O Estado terá ainda 90 dias para apresentar projetos executivos e cronogramas voltados à instalação de telas, grades ou alambrados em todo o perímetro do presídio, com altura mínima de cinco metros. Além disso, deverá implantar sistema de monitoramento eletrônico com câmeras de segurança e sistema de backup. As obras e instalações precisarão ser concluídas no prazo máximo de um ano, conforme a determinação judicial.

A atuação da promotora Andréa Ariadna no acompanhamento do Presídio Salvador não é recente. Inspeções anteriores foram realizadas pela promotora, da 4ª Promotoria de Justiça de Execução Criminal, com suporte da Central de Apoio Técnico do MPBA. Em uma dessas vistorias, a situação estrutural do prédio principal era tão grave que levou ao seu esvaziamento completo pela Secretaria de Administração Penitenciária, quando a unidade contava com 668 presos.

O Presídio Salvador é uma unidade de custódia preventiva, destinada a presos que aguardam julgamento. Para o MPBA, a ausência de segurança adequada compromete diretamente a finalidade da prisão preventiva, ao permitir a circulação irregular de pessoas e a entrada de materiais ilícitos. O Ministério Público estadual já havia acionado o Estado da Bahia anteriormente para que aumentasse o quantitativo de policiais penais e agentes penitenciários no Presídio Salvador e na Penitenciária Lemos de Brito.
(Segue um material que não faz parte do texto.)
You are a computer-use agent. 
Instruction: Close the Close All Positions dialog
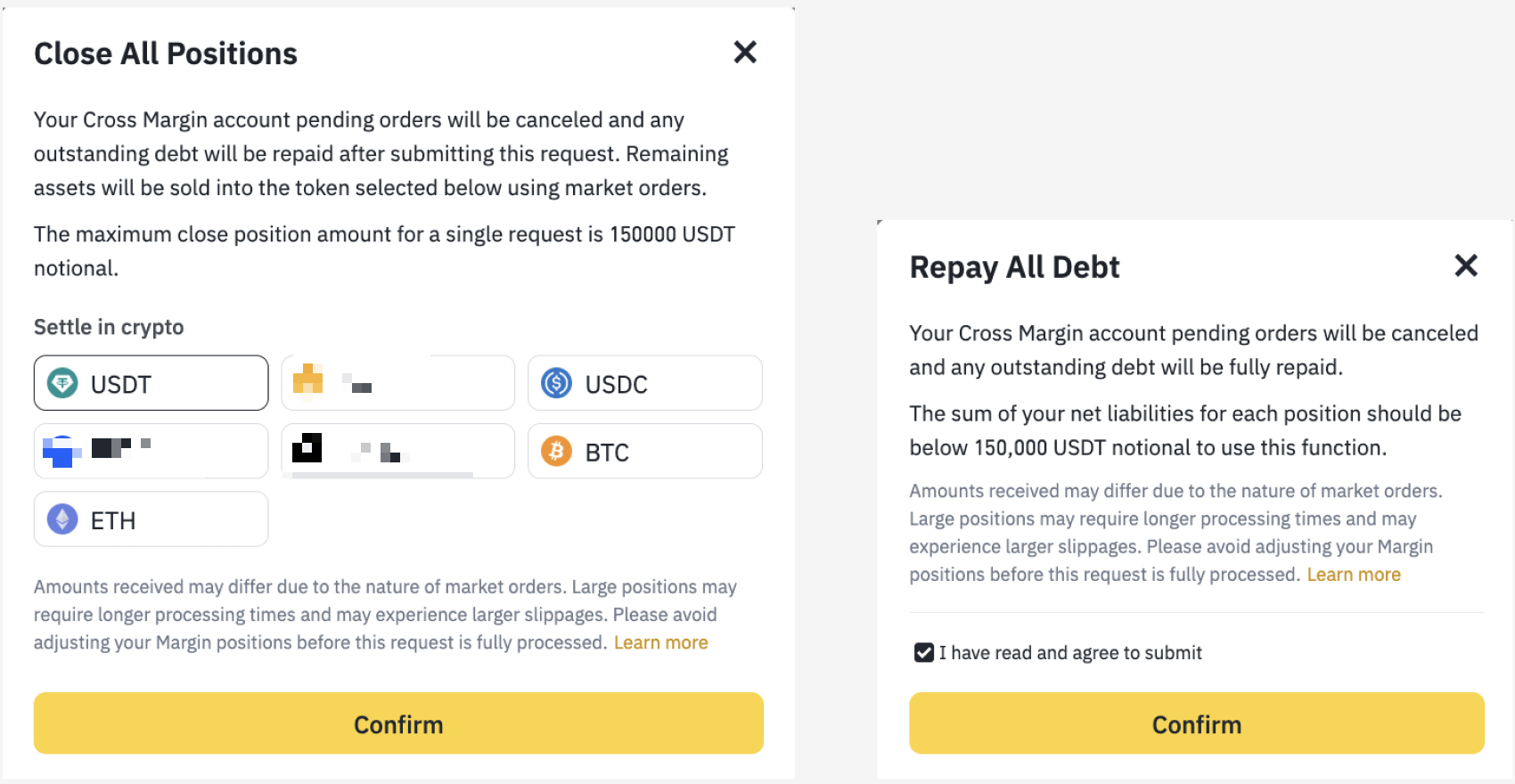[x=745, y=53]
O descumprimento das determinações judiciais pode sujeitar o Estado às sanções previstas em lei. O MPBA segue com atuação ativa no monitoramento das condições das unidades prisionais da capital baiana, incluindo inspeções periódicas e ações civis públicas voltadas à garantia dos direitos dos internos e à segurança dos estabelecimentos penais.